Ad oggi, la New Development Bank ha impiegato 33 miliardi di dollari per 96 progetti nei cinque Paesi membri fondatori, mentre il 29 maggio, avrebbe annunciato l’emissione di obbligazioni panda per un valore di 8,5 miliardi di yuan (pari a 1,23 miliardi di dollari) nel mercato obbligazionario interbancario cinese, con l’obiettivo di finanziare progetti di sviluppo sostenibile. La cifra dell’emissione è esile, ma all’iniziativa è assegnata un’alta valenza politica. In merito al tema del sistema di pagamenti del commercio intra-Brics alternativo al dollaro, la Federazione russa dovrà prestare attenzione nel non spingere eccessivamente su questo tasto che la vede esposta molto più degli altri membri a causa del conflitto in Ucraina.

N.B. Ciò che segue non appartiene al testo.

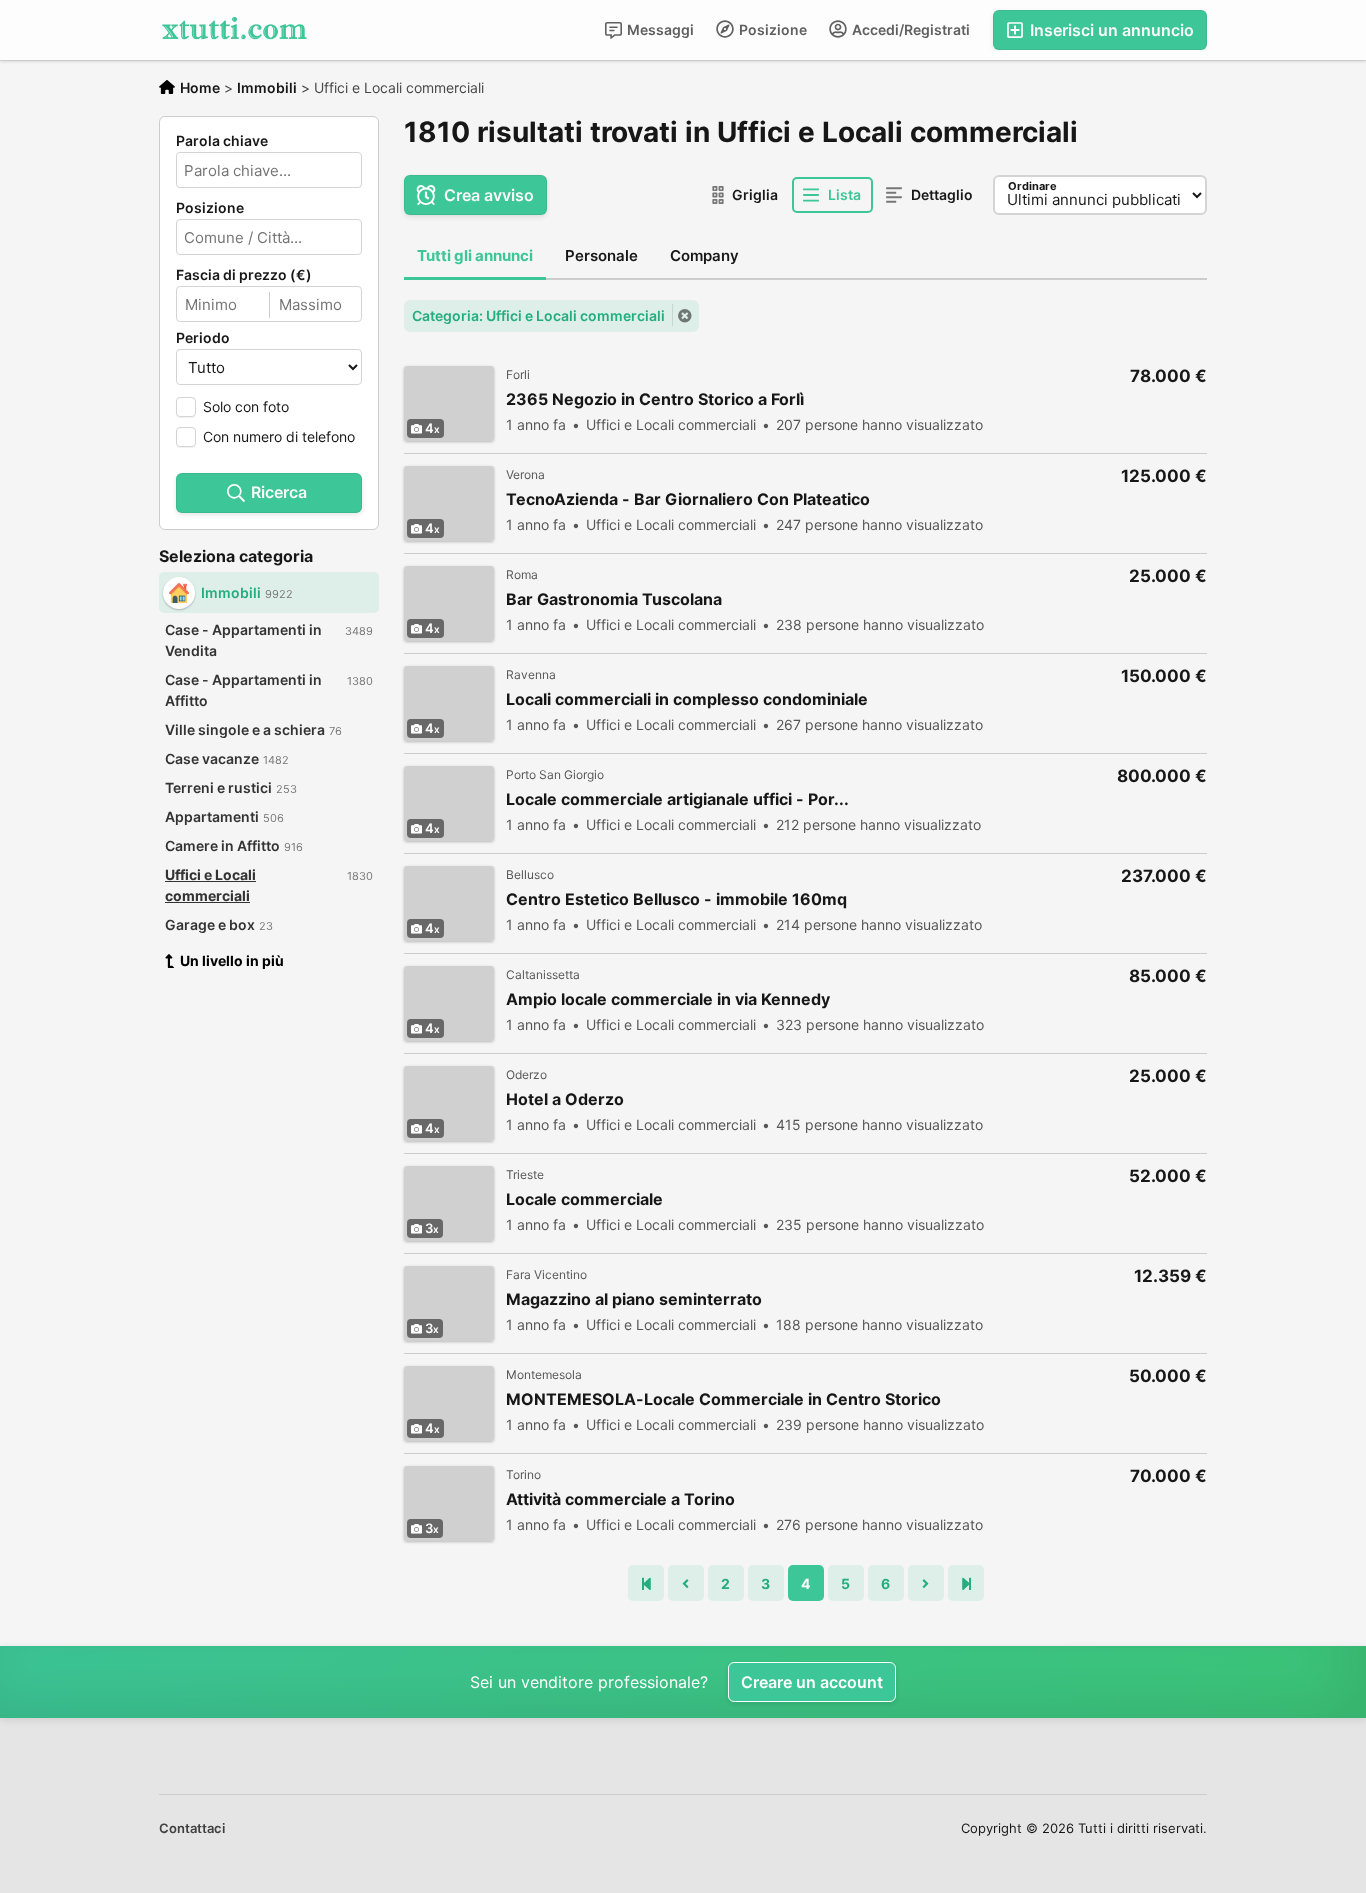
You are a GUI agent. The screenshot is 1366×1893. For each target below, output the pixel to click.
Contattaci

Attualmente, il blocco dei Brics già esprime infatti il 43% della popolazione mondiale, il 26% del Pil in termini nominali e il 18% del commercio mondiale. Cifre comunque destinate a crescere, tanto che stime di Bloomberg valutano che entro il 2028 i Brics arriveranno a rappresentare il 35% del Pil mondiale, contro il 27,8% del G7. Un riequilibrio che evidentemente sarà tanto più pronunciato quanto più ampia sarà l’adesione di nuovi Paesi al blocco dei Brics. Ne deriverà un’accresciuta capacità di portare il G7 a discutere i principali temi dell’Agenda globale (Fmi, Banca Mondiale, Agenda sul Clima) in maniera più equa rispetto a quanto sia stato fatto sino ad oggi.